__PROBLEM__. Retype every record that follows, character for character.

__Data extracted from a collection__.
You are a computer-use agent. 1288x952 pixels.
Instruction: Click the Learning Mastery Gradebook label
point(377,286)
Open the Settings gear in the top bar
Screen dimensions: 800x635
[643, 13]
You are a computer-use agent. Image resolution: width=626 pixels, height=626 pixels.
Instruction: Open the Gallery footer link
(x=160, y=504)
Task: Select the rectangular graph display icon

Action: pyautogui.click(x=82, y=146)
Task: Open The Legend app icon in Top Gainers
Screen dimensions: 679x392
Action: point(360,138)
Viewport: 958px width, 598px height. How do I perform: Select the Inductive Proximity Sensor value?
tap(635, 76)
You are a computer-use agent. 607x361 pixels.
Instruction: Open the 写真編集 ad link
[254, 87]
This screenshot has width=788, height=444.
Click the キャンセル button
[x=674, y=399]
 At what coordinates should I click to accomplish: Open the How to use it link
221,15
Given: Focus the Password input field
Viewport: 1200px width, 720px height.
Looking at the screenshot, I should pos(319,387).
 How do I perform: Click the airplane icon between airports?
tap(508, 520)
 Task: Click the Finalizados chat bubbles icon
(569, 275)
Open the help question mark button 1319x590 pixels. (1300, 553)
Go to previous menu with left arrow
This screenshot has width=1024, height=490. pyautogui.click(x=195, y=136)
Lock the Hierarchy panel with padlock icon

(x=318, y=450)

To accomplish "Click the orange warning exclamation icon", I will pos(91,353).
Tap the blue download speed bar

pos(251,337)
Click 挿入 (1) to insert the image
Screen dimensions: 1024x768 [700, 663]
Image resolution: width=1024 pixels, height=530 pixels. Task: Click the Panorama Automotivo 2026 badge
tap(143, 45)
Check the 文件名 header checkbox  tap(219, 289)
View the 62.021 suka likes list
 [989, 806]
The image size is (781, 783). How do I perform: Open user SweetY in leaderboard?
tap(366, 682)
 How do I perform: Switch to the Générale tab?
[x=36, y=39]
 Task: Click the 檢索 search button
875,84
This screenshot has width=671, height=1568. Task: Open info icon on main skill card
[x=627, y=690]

__TASK OUTPUT__.
You are a computer-use agent. 1288x952 pixels.
Instruction: Click the Learning Mastery Gradebook label
point(377,286)
Open the Settings gear in the top bar
Screen dimensions: 800x635
[643, 13]
You are a computer-use agent. Image resolution: width=626 pixels, height=626 pixels.
Instruction: Open the Gallery footer link
(x=160, y=504)
Task: Select the rectangular graph display icon

Action: pyautogui.click(x=82, y=146)
Task: Open The Legend app icon in Top Gainers
Screen dimensions: 679x392
Action: point(360,138)
Viewport: 958px width, 598px height. How do I perform: Select the Inductive Proximity Sensor value?
tap(635, 76)
You are a computer-use agent. 607x361 pixels.
Instruction: Open the 写真編集 ad link
[254, 87]
This screenshot has width=788, height=444.
Click the キャンセル button
[x=674, y=399]
 At what coordinates should I click to accomplish: Open the How to use it link
221,15
Given: Focus the Password input field
Viewport: 1200px width, 720px height.
Looking at the screenshot, I should pos(319,387).
 How do I perform: Click the airplane icon between airports?
tap(508, 520)
 Task: Click the Finalizados chat bubbles icon
(569, 275)
Open the help question mark button 1319x590 pixels. (1300, 553)
Go to previous menu with left arrow
This screenshot has width=1024, height=490. pyautogui.click(x=195, y=136)
Lock the Hierarchy panel with padlock icon

(x=318, y=450)

To accomplish "Click the orange warning exclamation icon", I will pos(91,353).
Tap the blue download speed bar

pos(251,337)
Click 挿入 (1) to insert the image
Screen dimensions: 1024x768 [700, 663]
Image resolution: width=1024 pixels, height=530 pixels. Task: Click the Panorama Automotivo 2026 badge
tap(143, 45)
Check the 文件名 header checkbox  tap(219, 289)
View the 62.021 suka likes list
 [989, 806]
The image size is (781, 783). How do I perform: Open user SweetY in leaderboard?
tap(366, 682)
 How do I perform: Switch to the Générale tab?
[x=36, y=39]
 Task: Click the 檢索 search button
875,84
This screenshot has width=671, height=1568. Task: Open info icon on main skill card
[x=627, y=690]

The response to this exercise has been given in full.